-- Task directions --
Print each entry verbatim.

Saved entries
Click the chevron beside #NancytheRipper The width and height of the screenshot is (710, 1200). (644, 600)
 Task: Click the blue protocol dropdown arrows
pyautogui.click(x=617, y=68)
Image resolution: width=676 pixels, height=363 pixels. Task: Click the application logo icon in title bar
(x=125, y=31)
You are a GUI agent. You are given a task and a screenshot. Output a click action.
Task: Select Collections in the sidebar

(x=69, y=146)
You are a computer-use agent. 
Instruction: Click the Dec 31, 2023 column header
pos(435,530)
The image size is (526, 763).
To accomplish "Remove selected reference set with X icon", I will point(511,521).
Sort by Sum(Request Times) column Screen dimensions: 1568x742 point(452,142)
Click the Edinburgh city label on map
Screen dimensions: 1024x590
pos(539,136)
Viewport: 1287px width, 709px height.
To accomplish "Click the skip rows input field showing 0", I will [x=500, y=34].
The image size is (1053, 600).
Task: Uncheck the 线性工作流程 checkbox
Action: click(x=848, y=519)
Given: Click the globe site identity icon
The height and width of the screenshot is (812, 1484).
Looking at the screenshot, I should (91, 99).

-- Output of the exercise --
Click the chevron beside #NancytheRipper The width and height of the screenshot is (710, 1200). (644, 600)
 Task: Click the blue protocol dropdown arrows
pyautogui.click(x=617, y=68)
Image resolution: width=676 pixels, height=363 pixels. Task: Click the application logo icon in title bar
(x=125, y=31)
You are a GUI agent. You are given a task and a screenshot. Output a click action.
Task: Select Collections in the sidebar

(x=69, y=146)
You are a computer-use agent. 
Instruction: Click the Dec 31, 2023 column header
pos(435,530)
The image size is (526, 763).
To accomplish "Remove selected reference set with X icon", I will point(511,521).
Sort by Sum(Request Times) column Screen dimensions: 1568x742 point(452,142)
Click the Edinburgh city label on map
Screen dimensions: 1024x590
pos(539,136)
Viewport: 1287px width, 709px height.
To accomplish "Click the skip rows input field showing 0", I will [x=500, y=34].
The image size is (1053, 600).
Task: Uncheck the 线性工作流程 checkbox
Action: click(x=848, y=519)
Given: Click the globe site identity icon
The height and width of the screenshot is (812, 1484).
Looking at the screenshot, I should (91, 99).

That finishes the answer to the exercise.